#### What is required:
Beginning at the line that contains "Ultradent (40, 149)", write out every line down to the end of the records, with both ends kept and nothing added.

Provided data START

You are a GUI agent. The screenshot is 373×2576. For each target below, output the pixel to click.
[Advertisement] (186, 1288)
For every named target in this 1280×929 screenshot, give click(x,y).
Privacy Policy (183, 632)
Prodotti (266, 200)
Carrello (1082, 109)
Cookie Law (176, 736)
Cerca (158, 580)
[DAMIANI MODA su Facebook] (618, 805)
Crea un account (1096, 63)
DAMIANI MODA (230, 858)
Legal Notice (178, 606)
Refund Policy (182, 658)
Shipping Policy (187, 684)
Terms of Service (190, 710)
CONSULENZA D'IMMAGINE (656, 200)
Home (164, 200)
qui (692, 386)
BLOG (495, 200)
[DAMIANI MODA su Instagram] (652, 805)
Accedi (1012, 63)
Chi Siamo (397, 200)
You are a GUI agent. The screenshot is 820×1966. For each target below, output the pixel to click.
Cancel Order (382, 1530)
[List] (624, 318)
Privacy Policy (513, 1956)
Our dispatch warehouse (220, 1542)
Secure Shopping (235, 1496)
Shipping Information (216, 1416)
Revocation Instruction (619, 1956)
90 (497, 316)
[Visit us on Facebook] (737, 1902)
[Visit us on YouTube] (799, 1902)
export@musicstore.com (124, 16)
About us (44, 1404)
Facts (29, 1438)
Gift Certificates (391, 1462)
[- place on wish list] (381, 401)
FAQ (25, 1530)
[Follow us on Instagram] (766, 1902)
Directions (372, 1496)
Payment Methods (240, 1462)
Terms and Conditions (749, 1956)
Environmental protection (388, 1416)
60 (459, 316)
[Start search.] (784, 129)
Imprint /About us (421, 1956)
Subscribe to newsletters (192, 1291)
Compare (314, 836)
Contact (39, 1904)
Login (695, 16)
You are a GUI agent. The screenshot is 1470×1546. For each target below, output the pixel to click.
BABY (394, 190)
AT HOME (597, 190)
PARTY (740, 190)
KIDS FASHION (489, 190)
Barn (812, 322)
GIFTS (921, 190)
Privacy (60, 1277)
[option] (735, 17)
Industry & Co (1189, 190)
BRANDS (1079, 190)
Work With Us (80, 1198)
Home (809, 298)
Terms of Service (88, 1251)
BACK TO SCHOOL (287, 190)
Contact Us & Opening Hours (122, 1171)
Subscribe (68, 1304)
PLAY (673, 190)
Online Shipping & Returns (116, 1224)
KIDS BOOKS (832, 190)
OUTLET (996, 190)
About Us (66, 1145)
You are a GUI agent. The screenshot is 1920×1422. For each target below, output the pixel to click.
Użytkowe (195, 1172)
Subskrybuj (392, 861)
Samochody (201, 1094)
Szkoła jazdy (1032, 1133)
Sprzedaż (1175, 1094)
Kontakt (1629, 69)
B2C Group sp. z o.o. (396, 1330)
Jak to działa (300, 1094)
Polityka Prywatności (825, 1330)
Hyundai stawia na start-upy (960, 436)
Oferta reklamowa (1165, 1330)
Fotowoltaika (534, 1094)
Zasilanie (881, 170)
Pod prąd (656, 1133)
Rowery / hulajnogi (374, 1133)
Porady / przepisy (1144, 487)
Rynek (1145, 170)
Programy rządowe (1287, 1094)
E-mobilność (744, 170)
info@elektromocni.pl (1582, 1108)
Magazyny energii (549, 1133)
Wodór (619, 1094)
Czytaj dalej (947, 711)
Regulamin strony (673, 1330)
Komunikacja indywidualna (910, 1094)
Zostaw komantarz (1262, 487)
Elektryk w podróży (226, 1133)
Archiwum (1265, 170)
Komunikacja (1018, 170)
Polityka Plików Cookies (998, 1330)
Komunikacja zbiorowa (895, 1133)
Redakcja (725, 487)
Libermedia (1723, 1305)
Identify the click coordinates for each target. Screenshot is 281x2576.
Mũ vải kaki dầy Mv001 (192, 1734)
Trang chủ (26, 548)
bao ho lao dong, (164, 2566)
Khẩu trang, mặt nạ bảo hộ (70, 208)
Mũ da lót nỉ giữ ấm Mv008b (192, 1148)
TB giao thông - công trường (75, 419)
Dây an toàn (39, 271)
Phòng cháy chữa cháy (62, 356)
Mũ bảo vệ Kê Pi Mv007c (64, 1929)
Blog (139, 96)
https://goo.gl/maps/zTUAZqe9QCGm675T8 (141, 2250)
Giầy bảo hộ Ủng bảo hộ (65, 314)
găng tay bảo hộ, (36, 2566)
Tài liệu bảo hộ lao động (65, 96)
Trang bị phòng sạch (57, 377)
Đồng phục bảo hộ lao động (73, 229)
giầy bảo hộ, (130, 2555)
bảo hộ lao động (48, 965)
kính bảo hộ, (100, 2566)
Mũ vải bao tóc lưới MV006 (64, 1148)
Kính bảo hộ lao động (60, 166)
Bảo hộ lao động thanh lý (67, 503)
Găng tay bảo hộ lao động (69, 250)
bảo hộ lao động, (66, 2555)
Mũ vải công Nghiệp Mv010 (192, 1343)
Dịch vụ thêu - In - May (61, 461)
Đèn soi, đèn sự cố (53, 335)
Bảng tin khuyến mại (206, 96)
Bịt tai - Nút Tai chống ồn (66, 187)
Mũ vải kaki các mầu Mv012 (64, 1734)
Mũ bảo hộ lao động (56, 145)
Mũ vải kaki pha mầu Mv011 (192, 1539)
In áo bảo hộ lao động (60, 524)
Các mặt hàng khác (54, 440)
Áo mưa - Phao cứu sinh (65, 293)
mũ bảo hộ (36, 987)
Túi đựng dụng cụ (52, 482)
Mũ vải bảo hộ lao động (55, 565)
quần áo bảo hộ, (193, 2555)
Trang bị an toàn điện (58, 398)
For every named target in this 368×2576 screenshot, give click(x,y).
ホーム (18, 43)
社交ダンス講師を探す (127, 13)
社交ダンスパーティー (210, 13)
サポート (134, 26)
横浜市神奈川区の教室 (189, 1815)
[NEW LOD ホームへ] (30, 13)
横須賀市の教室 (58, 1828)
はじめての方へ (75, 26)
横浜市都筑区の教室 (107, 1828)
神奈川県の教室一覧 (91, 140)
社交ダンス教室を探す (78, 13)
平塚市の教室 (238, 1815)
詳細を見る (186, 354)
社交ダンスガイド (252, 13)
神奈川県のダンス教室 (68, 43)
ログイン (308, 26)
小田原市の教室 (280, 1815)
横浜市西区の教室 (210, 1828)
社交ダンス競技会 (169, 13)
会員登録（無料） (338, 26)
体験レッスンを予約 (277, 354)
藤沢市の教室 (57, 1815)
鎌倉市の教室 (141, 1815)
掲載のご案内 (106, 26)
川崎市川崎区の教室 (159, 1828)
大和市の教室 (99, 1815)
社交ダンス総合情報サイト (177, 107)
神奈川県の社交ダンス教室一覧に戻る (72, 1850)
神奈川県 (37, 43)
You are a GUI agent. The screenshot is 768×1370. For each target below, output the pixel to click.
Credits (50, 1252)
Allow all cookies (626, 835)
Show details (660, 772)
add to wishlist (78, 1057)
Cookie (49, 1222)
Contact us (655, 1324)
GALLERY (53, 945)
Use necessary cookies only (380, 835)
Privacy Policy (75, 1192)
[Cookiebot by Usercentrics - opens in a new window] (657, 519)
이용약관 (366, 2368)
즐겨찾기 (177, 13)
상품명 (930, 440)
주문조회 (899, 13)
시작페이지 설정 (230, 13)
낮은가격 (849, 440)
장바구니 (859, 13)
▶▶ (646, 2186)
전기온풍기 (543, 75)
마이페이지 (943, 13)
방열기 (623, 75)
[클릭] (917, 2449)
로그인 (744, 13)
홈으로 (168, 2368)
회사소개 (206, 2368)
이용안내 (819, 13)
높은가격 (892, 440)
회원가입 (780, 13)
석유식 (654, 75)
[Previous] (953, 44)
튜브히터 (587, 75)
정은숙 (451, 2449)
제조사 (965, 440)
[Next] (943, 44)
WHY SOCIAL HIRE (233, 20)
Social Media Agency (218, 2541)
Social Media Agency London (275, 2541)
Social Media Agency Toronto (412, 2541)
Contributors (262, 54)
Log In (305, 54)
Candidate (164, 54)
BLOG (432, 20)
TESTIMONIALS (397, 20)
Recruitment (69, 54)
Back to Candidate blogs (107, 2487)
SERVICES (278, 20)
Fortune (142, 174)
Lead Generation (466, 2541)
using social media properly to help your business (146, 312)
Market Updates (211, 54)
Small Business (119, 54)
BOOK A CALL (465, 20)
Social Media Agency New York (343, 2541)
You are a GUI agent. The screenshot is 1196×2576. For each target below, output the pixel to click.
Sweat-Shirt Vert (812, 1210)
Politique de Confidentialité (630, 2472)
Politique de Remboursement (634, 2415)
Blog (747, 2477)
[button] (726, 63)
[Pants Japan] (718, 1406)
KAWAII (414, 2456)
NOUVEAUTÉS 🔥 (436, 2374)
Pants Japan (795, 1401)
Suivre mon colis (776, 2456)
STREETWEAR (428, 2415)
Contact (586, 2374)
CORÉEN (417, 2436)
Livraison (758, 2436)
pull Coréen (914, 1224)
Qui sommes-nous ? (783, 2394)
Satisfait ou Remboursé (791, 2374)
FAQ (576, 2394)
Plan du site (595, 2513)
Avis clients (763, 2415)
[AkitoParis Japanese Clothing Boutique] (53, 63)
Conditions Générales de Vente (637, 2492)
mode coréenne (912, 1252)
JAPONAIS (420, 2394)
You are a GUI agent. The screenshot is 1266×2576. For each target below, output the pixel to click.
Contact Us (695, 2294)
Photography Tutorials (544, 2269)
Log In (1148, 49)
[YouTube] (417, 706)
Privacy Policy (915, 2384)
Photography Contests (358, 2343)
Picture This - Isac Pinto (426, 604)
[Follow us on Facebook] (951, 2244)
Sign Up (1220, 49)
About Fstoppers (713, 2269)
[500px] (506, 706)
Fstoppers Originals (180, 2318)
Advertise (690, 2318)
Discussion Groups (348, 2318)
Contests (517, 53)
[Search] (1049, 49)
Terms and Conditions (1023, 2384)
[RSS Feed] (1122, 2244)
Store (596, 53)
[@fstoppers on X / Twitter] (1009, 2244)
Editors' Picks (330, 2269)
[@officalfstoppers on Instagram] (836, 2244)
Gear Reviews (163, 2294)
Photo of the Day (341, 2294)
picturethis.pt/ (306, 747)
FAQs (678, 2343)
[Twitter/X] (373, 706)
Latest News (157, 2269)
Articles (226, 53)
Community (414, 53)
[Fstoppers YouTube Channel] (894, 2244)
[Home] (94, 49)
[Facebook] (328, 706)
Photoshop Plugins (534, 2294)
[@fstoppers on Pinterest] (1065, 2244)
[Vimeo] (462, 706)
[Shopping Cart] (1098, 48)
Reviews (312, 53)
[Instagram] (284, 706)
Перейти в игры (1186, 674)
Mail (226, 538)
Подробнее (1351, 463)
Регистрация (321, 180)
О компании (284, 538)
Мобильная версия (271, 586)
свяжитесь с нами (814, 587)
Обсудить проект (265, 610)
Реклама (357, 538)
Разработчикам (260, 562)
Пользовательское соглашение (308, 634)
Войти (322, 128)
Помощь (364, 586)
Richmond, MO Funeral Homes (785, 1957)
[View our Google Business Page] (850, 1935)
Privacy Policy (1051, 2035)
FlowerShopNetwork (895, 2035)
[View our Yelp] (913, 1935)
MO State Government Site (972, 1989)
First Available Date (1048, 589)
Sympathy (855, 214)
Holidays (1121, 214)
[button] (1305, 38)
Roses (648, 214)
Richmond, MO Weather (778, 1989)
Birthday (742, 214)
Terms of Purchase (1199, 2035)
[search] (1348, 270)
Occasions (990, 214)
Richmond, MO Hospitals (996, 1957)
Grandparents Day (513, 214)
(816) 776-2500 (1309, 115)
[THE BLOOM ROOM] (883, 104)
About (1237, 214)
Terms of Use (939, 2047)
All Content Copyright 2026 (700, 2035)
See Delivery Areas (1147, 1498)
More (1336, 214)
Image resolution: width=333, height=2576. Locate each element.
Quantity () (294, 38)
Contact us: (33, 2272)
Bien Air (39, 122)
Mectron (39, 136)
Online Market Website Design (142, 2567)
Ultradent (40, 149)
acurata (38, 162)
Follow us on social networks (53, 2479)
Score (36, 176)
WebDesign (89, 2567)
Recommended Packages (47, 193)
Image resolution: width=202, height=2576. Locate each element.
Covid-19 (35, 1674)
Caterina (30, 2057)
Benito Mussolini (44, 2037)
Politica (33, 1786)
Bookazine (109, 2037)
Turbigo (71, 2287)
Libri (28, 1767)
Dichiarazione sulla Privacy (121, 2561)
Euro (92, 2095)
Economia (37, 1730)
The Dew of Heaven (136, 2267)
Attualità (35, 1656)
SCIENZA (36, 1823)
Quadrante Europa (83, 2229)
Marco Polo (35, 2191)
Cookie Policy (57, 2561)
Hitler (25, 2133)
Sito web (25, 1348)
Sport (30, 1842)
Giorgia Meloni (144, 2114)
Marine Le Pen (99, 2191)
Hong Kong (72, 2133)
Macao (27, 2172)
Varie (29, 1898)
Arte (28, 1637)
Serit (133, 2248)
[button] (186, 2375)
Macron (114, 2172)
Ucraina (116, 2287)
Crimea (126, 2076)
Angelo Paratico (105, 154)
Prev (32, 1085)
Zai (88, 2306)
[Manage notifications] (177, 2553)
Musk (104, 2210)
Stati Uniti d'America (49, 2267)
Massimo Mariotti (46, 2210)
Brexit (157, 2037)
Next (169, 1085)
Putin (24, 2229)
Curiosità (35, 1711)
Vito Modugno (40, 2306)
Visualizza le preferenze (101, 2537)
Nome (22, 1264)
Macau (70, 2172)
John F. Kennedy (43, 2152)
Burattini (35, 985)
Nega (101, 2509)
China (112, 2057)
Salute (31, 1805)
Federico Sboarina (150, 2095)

Provided data END

#### Written solution:
Ultradent (40, 149)
acurata (38, 162)
Follow us on social networks (53, 2479)
Score (36, 176)
WebDesign (89, 2567)
Recommended Packages (47, 193)
Image resolution: width=202, height=2576. Locate each element.
Covid-19 (35, 1674)
Caterina (30, 2057)
Benito Mussolini (44, 2037)
Politica (33, 1786)
Bookazine (109, 2037)
Turbigo (71, 2287)
Libri (28, 1767)
Dichiarazione sulla Privacy (121, 2561)
Euro (92, 2095)
Economia (37, 1730)
The Dew of Heaven (136, 2267)
Attualità (35, 1656)
SCIENZA (36, 1823)
Quadrante Europa (83, 2229)
Marco Polo (35, 2191)
Cookie Policy (57, 2561)
Hitler (25, 2133)
Sito web (25, 1348)
Sport (30, 1842)
Giorgia Meloni (144, 2114)
Marine Le Pen (99, 2191)
Hong Kong (72, 2133)
Macao (27, 2172)
Varie (29, 1898)
Arte (28, 1637)
Serit (133, 2248)
[button] (186, 2375)
Macron (114, 2172)
Ucraina (116, 2287)
Crimea (126, 2076)
Angelo Paratico (105, 154)
Prev (32, 1085)
Zai (88, 2306)
[Manage notifications] (177, 2553)
Musk (104, 2210)
Stati Uniti d'America (49, 2267)
Massimo Mariotti (46, 2210)
Brexit (157, 2037)
Next (169, 1085)
Putin (24, 2229)
Curiosità (35, 1711)
Vito Modugno (40, 2306)
Visualizza le preferenze (101, 2537)
Nome (22, 1264)
Macau (70, 2172)
John F. Kennedy (43, 2152)
Burattini (35, 985)
Nega (101, 2509)
China (112, 2057)
Salute (31, 1805)
Federico Sboarina (150, 2095)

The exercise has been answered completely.